Analogy between violence and media popularity – By Hassan Shehzad

Life will, can never be normal after relay of the footage of two underage brothers beaten to death in Sialkot. Embedded deep in stonewalls of the newsroom over years, I could not break myself from the objectivity, but the role of media in this episode made me write in first person ‘singular’ for the first time. Journalists now should call a spade a spade lest it’s too late. They have no way out and have to swallow the truth that they need training and they need a collective conscience.

Monitoring media is a painful yet inevitable task, inevitable because you have to hold yourself accountable daily and know where you stand and painful because you cannot accept that the media is treating society so roughshod that a commentator is justified in dubbing us Pakistanis ‘human cockroaches’. It is wishful thinking that the media is bringing about a positive change in society, pressing or trying to press all levers of power to protect human rights, but what if there is an analogy between social violence and popularity of TV channels or newspapers for that matter? What if the perception of wolves of Sialkot was that their savagery will be justified and aired on media? What if the media came up to their perception? What if it was a sequence to many more such acts that the media promoted? What if the media won crowds by doing so and does not want to stop in this rate race?

== Dataset records ==
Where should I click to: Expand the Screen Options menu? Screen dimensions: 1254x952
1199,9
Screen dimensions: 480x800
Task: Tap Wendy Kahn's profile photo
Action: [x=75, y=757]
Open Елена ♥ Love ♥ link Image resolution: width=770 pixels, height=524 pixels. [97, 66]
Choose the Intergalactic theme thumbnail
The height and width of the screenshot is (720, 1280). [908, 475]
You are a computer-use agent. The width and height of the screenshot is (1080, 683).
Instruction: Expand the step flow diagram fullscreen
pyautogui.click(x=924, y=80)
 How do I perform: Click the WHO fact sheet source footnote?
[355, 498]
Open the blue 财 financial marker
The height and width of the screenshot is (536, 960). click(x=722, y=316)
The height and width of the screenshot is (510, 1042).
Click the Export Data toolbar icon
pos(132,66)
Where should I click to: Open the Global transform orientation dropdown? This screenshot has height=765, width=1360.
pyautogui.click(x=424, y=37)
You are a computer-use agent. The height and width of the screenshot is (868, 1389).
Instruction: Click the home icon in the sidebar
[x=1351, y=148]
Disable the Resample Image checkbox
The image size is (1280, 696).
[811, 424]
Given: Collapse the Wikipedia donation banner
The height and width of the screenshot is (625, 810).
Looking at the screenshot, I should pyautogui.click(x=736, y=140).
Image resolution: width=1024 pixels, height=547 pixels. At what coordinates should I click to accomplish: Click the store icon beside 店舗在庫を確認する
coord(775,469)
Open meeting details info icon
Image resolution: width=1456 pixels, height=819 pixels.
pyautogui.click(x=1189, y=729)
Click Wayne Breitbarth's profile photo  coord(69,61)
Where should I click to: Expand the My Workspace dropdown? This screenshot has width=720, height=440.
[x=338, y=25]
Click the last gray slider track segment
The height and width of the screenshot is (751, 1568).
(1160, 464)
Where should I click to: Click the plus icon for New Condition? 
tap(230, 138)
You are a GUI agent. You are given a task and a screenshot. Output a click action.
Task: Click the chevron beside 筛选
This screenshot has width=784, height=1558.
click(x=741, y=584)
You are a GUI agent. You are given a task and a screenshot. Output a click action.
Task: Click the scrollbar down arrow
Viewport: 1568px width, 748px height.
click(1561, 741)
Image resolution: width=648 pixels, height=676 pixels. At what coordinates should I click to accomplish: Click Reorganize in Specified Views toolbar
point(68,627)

== Your task ==
Reproduce the column on media and violence above word for word, in full.

== Answer section ==
Analogy between violence and media popularity – By Hassan Shehzad

Life will, can never be normal after relay of the footage of two underage brothers beaten to death in Sialkot. Embedded deep in stonewalls of the newsroom over years, I could not break myself from the objectivity, but the role of media in this episode made me write in first person ‘singular’ for the first time. Journalists now should call a spade a spade lest it’s too late. They have no way out and have to swallow the truth that they need training and they need a collective conscience.

Monitoring media is a painful yet inevitable task, inevitable because you have to hold yourself accountable daily and know where you stand and painful because you cannot accept that the media is treating society so roughshod that a commentator is justified in dubbing us Pakistanis ‘human cockroaches’. It is wishful thinking that the media is bringing about a positive change in society, pressing or trying to press all levers of power to protect human rights, but what if there is an analogy between social violence and popularity of TV channels or newspapers for that matter? What if the perception of wolves of Sialkot was that their savagery will be justified and aired on media? What if the media came up to their perception? What if it was a sequence to many more such acts that the media promoted? What if the media won crowds by doing so and does not want to stop in this rate race?